Intermodal transport is the movement of goods in the same unit or vehicle with the successive use or two o or more means of transport, where the goods are not handled during the changeover from one means of transport to another. The definition drafted by the Ministry of Public Works gives an idea of the benefits of this type of transport: the security and savings entailed owing to the fact that the goods are not handed. Let’s look at what the terms are.
This type of transport involves goods being grouped into loading units or closed ILUs (containers, swap bodies or semi) to reduce load handling, therefore lessening the possibility of losses, b reakage or theft. These units also facilitate their transfer or transshipment to the different means of transport (road, rail, sea, etc ) used to bring them to their final destination
Intermodality ultimately involves further integration and complementarity between different modes of transport, allowing the goods shipment system to be used more efficiently from one point to another What is its purpose? To conduct goods and material transshipment operations in a quicker and more efficient manner.

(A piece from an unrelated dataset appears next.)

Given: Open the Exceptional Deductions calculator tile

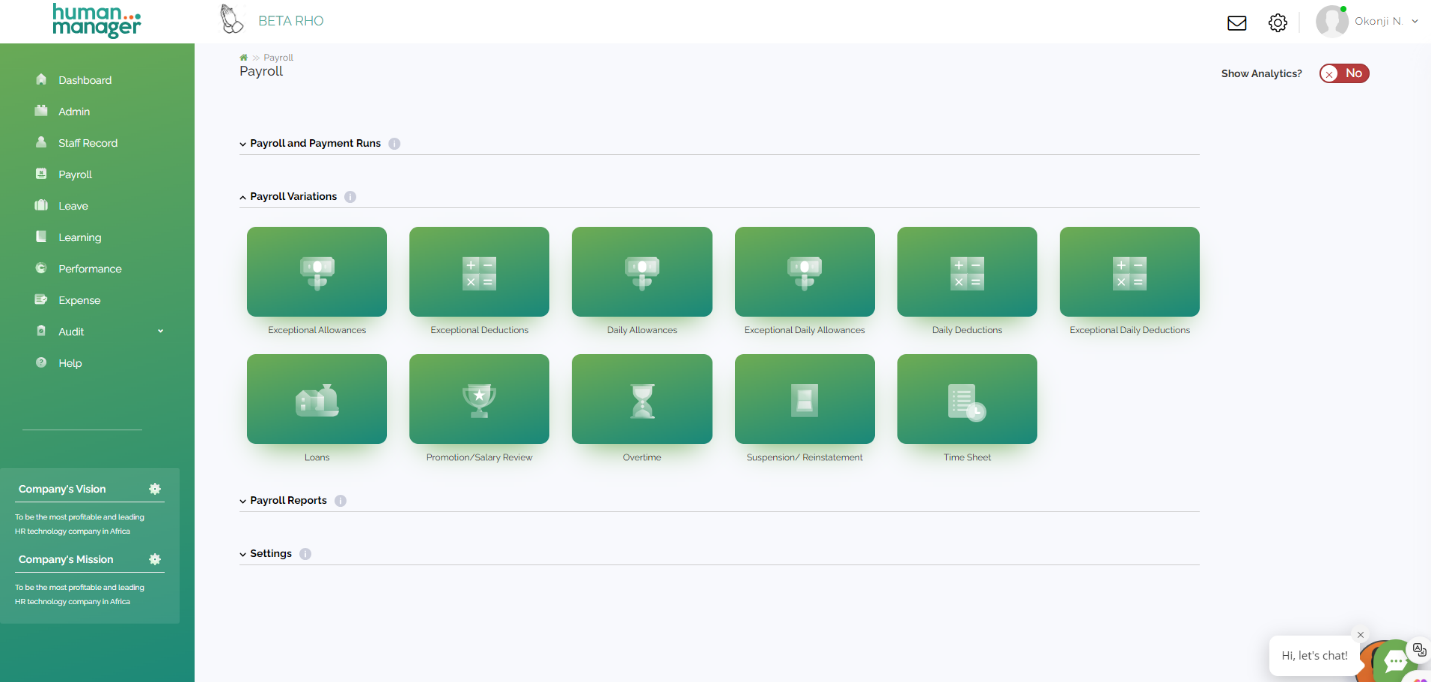Looking at the screenshot, I should (479, 272).

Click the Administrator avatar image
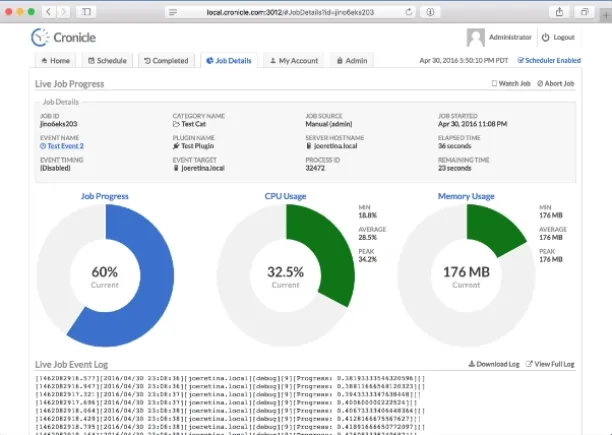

- Lower costs. An exporter who does not need to use an entire container can opt for intermodal transport due to the fact that it allows for the combination of full load and groupage systems.
The use of loading units also reduces the handling of goods, involving reduced labour during transportation, facilitating transshipment and transfer of the ILUs from one means to another (reduced loading and unloading times), and preventing the separation of the goods (breaking load).
- Greater security. Any possible damage is minimised, due to the fact that the goods are in a closed cabin, which is only opened at the point of destination. Administrative procedures, controls and customs inspections are simplified, thanks to the sealing of the ILUs, thereby saving on waiting and travel time and optimising delivery deadlines.
- Environmental benefits. A saving in goods packaging and packing, reduction in power consumption per loading unit with a minimisation in CO2 emissions of the means of transport / carriers used, entails a reduction in the transport carbon footprint.
Intermodal transport is the one type of multimodal transport. The difference between the two is that the first one involves the issue of a transport document for each means of transport used (truck, boat, etc.) while only one single document (the FIATA Bill of Landing, FBL) is issued in the second case. However, while each means of transport used in the intermodal system involves the issue of its respective documents, the documentation is unified for all of them.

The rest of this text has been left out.